Her poetry has been published widely in anthologies and magazines in Australia and overseas. Her most recent poetry publication is a chapbook, Ash (Cusp Books, Los Angeles 2007). A new full collection, Theatre, is forthcoming in 2008 from Salt Publishing. Other titles include November Burning (Vagabond Press Rare Objects Series, Sydney, 2004); Mnemosyne, (Wild Honey Press, Ireland, 2001); The Common Flesh (New and Selected Poems) (Arc Publications, UK, 2003) and Attempts at Being, (Salt Publishing, UK, 2002).
Her first book of poems, This is the Stone, won the 1991 Anne Elder and Dame Mary Gilmore Prizes. Her novel Navigatio, published by Black Pepper Press, was highly commended in the 1995 Australian/Vogel literary awards and is being translated for publication in France. Her second book of poems, The Blue Gate, was released in 1997 and was shortlisted for the Victorian Premier's Poetry Prize. Attempts at Being was shortlisted for the Kenneth Slessor Poetry Prize in the NSW Premier's Literary Awards and also was nominated for a Pushcart Prize in the US.
She has toured frequently in the UK and the US, among other things reading at the Poetry International Festival at Royal Festival Hall in London, the Soundeye International Poetry Festival in Cork, and the New Writing symposium at the University of East Anglia. In 2000 she was the Australia Council Writer in Residence at Pembroke College, University of Cambridge (UK).

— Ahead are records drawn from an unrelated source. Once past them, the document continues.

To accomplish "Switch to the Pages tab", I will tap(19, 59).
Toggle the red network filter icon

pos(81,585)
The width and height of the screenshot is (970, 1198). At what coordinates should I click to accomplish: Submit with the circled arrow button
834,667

Alison Croggon is also the author of the acclaimed young adult fantasy quartet, The Books of Pellinor. The first volume was nominated in two categories in the Aurealis Awards for Excellence in Australian Speculative Fiction in December 2002 and named one of the Notable Books of 2003 by the Children's Book Council of Australia. The series has since been released to critical and popular acclaim in the US, the UK and Germany.

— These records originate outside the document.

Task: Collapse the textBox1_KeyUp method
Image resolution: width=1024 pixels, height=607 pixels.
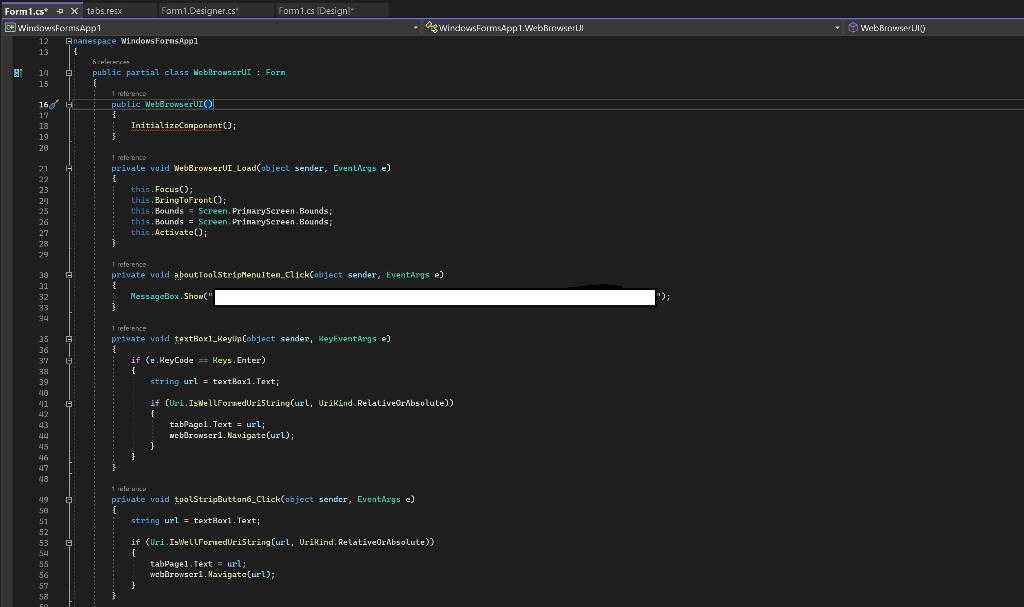Action: [x=68, y=338]
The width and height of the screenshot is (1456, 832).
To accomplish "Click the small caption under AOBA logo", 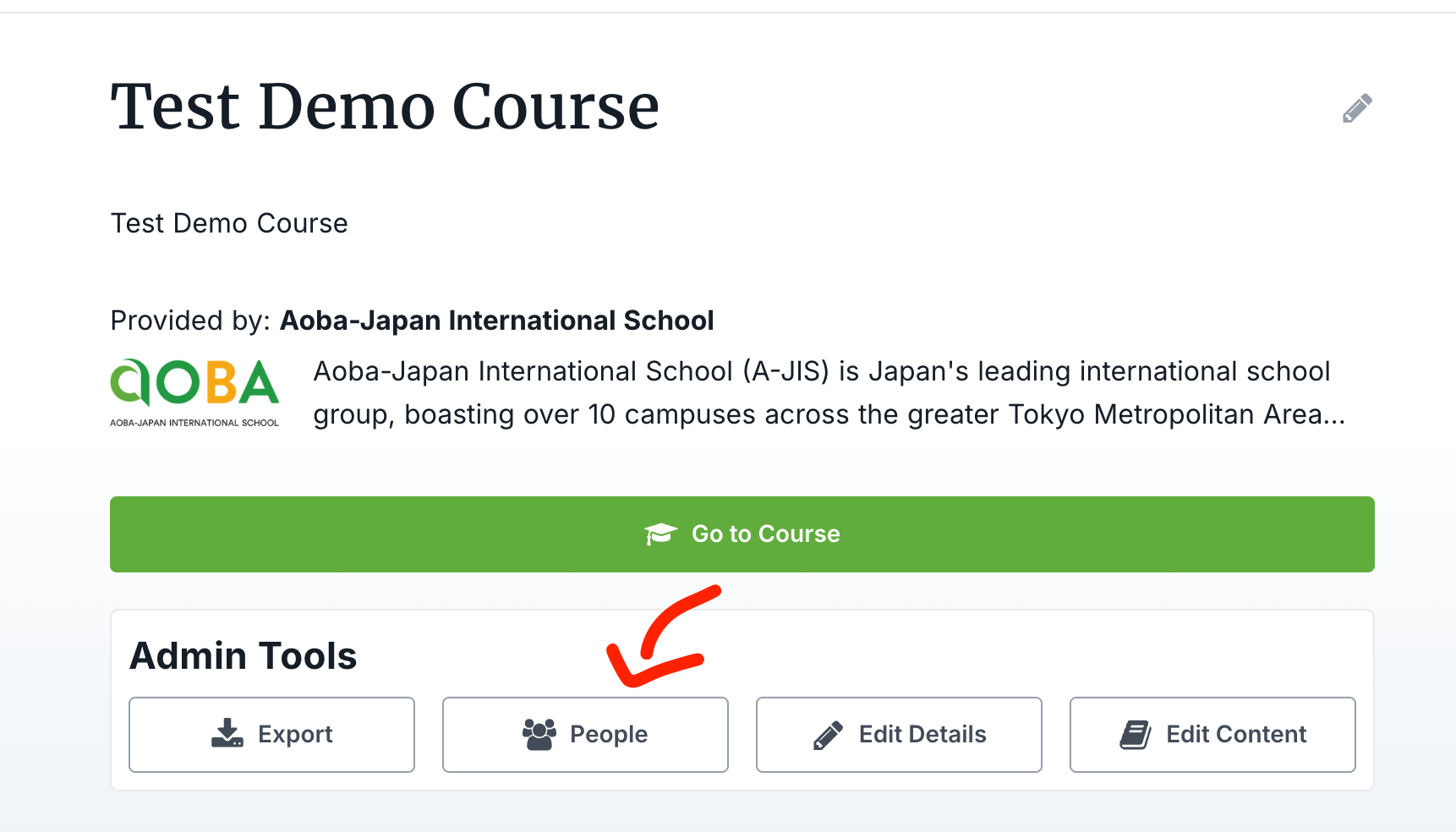I will point(194,423).
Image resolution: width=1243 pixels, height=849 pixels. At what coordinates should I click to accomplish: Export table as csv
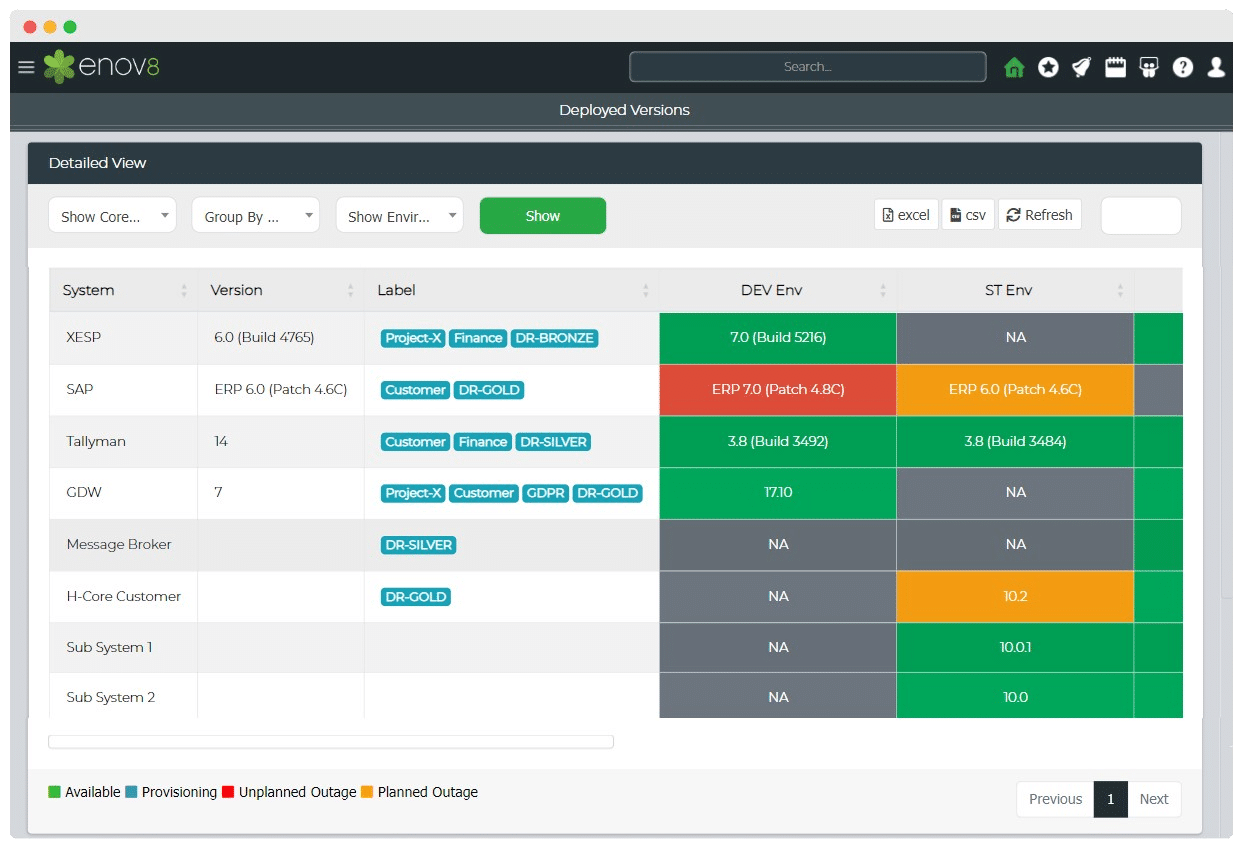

Alison has to date written and had performed nine works for theatre. Her theatre work includes the operas Gauguin (Melbourne Festival 2000) and The Burrow (Perth Festival, Sydney, Melbourne 1994-95 and broadcast by ABC Radio), both with Michael Smetanin. Her performed plays include Lenz (Melbourne Festival 1996), Samarkand and The Famine (Rules of Thumb season, Red Shed Company, Adelaide 1997 and ABC Radio 1998), Blue (CIA, La Mama, Melbourne and the Street Theatre, Canberra, 2001). ABC Radio commissions include Monologues for an Apocalypse (2001) and Specula (2006). She also wrote lyrics for Confidentially Yours (Playbox Theatre 1998, Hong Kong Festival 1999).

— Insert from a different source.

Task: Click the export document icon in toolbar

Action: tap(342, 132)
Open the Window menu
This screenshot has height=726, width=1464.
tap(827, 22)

Many of her poems have been set to music by various composers, including Smetanin (Skinless Kiss of Angels, Elision New Music Emsemble), Christine McCombe and Margaret Legge-Wilkinson (Canberra New Music Ensemble) and most recently Andreé Greenwell.
She was a member of of the 2005 and 2006 Artistic Counsels for the Malthouse Theatre in Melbourne, and is currently on the advisory panel for the Green Room Awards. She was poetry editor for Overland Extra (1992), Modern Writing (1992-1994) and Voices (1996) and is founding editor of the literary arts journal Masthead.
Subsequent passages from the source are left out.